TEPCO’s testing of the ALPS system intended to remove all contamination except tritium continues but now it is not expected to be out of the testing phase until fall 2013 at the earliest. TEPCO also admitted that the system is not completely removing contaminants as expected and the radiation levels around the equipment was rising. Right now neither issue was halting work but could become a problem over time if not resolved.

This throws a huge problem into the contaminated water problems. TEPCO currently has no plan do deal with this issue. They have begun building more tanks on site and still hope to use the groundwater bypass system but that has not been approved or fully implemented. The radiation increases around ALPS could cause a bigger problem down the road if the system becomes a high radiation area. This would restrict access and make repairs dangerous.

ALPS is expected to generate 812 HIC containers per year if it reaches full operation. These are the containers that hold the extracted radioactive contamination. The containers are handled as high level waste similar to spent fuel casks. The space needed to store them is considerable. They must be stored in concrete boxes similar to fuel casks and have the radiation controlled. So not only will ALPS generate tons of water that will still contain tritium that may need on site storage, it will generate a huge volume of high level waste containers. This may be the best solution for now to work towards some sort of control of the disaster. It comes with more massive challenges.

TEPCO has admitted the concrete slab they poured inside the plastic sheet liners of the ponds may have broken and caused the leaking of the ponds. A drain line pipe in a gravel filled trench is cited as a possible location where the concrete may have broken and caused failure in the pond liners. The pipe and trench appear to be a system to divert away ground water. If it can divert groundwater it can divert leaking contaminated water.

pondbreaks

Contamination levels near the leaking ponds has been rising. TEPCO cited part of the problem as being a mistake made when workers reused a plastic sample bottle. The bottle may have had enough residual contamination to make the new samples read higher than they should have. This raises questions about the radiation protection standards and processes used at the plant and also the processes in the chemistry lab that allowed this to happen. TEPCO seems to be floundering in all areas.
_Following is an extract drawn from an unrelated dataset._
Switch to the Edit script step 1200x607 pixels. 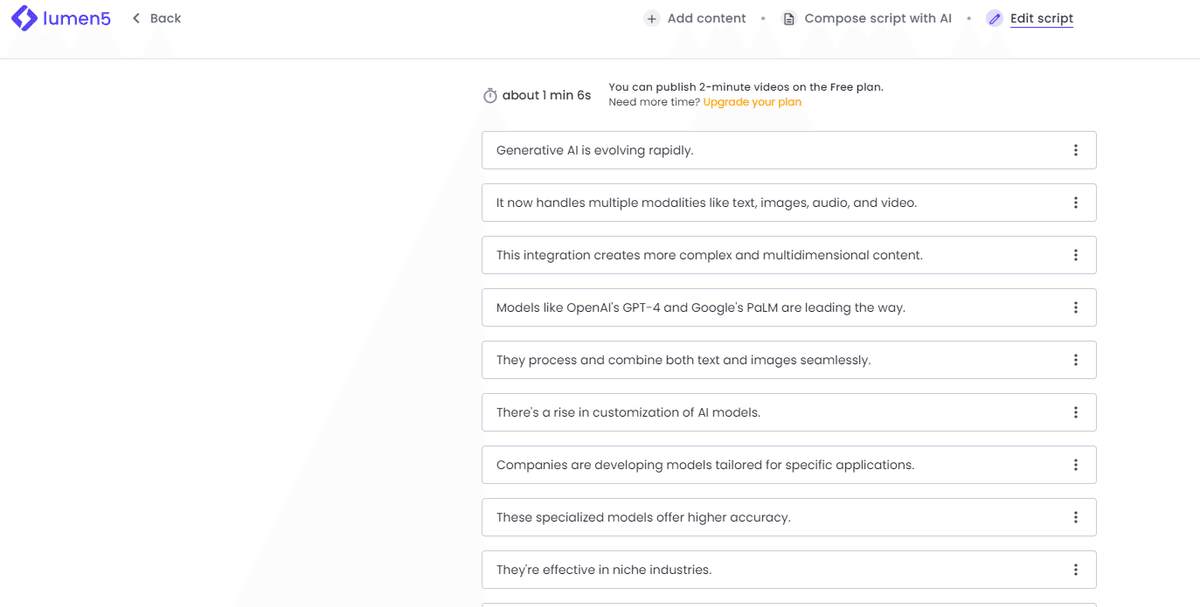click(x=1041, y=18)
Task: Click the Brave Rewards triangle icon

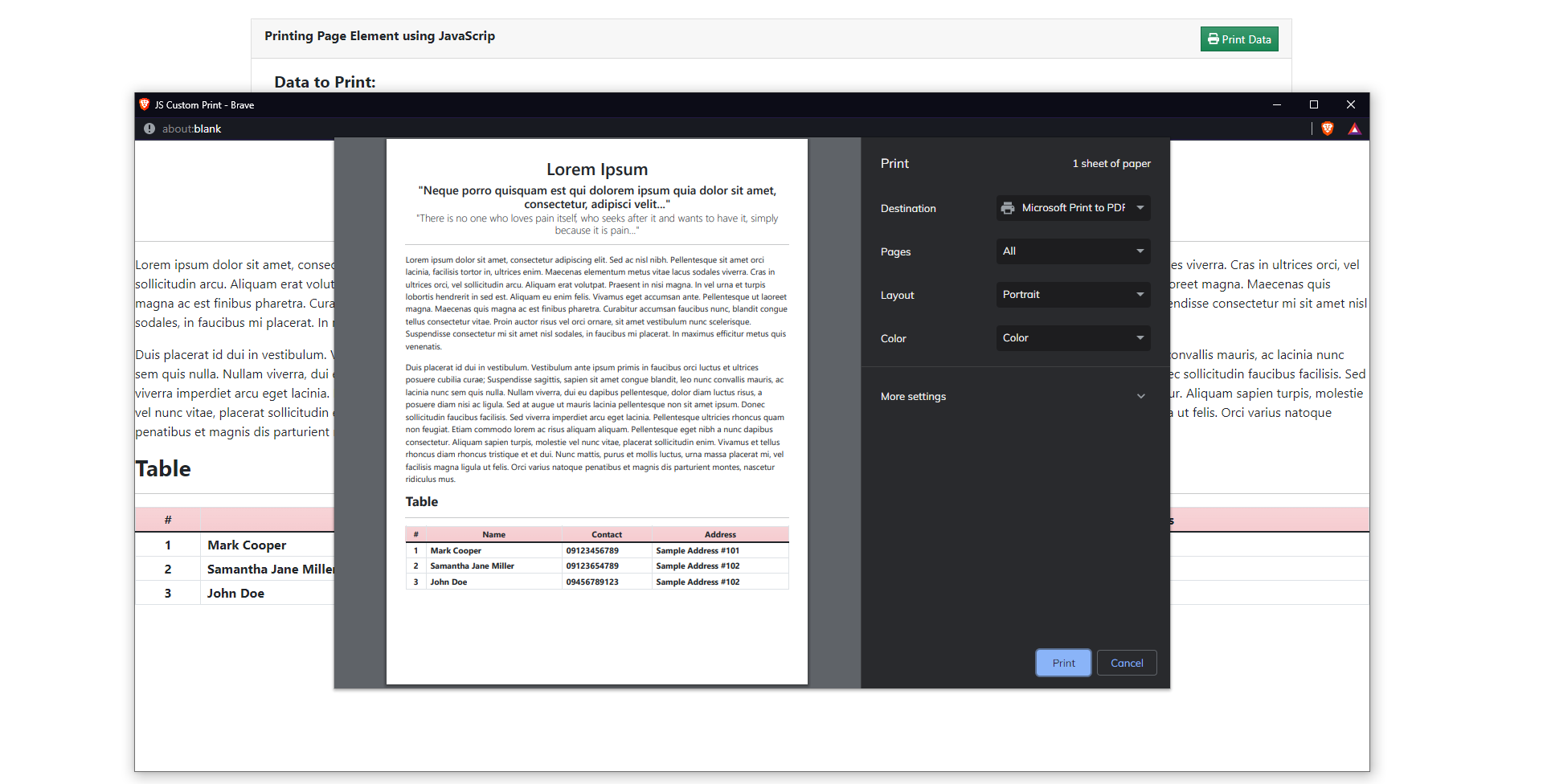Action: pos(1354,129)
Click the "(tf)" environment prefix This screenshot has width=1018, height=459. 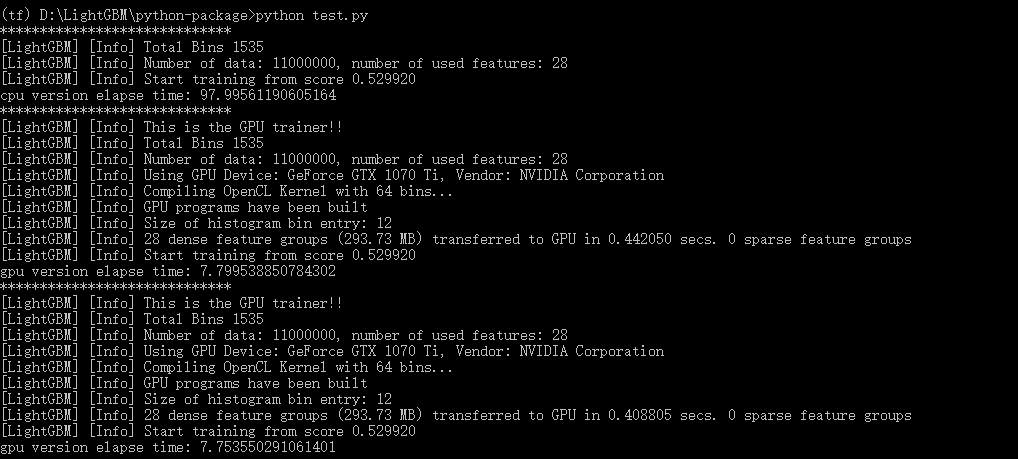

An alarm went off at the new fuel cask storage facility at Fukushima Daiichi. TEPCO reports that they didn’t find anything wrong with any of the casks.
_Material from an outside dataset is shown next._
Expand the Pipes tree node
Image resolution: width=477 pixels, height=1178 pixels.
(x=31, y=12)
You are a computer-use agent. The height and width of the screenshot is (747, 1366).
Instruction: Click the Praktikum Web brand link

A report on the groundwater bypass system was released in English. TEPCO still plans to eventually release this water to the sea even though small amounts of cesium and tritium have shown up in tests.

TEPCO released two recent radiation maps of the plant grounds. Levels are lower than earlier maps. This could be explained by debris clean up, covering more of the plant grounds with steel sheet to shield the radiation, isotope decay, contamination sinking into the soil or being washed away with rainwater. April 3rd Map, April 26 Map

Progress has continued on the cover building for unit 4. They are now installing the cantilever area of the building and some sections have had the steel walls installed. We captured an image this week of work on the structure. Notice the large strap being used to hold a portion of the cantilever as they progress in the installation.
tepcoU4_support

TEPCO also reported they lost 7 billion dollars (USD) in the last fiscal year. They blamed a combination of having to replace existing energy infrastructure and the mountain of compensation payments and lawsuits. The largest compensation costs are still to come as most have not received final compensation settlements for losses on homes and businesses.

All of this is an immense problem that may result in sea dumping of contaminated water. The amount of contamination that could end up released to the sea is hard to estimate. With contamination in certain fish in the region continuing to go up and contamination flowing across the Pacific, adding to this problem could have serious implications. Anyone telling you Fukushima is “over” is either ill informed or dishonest.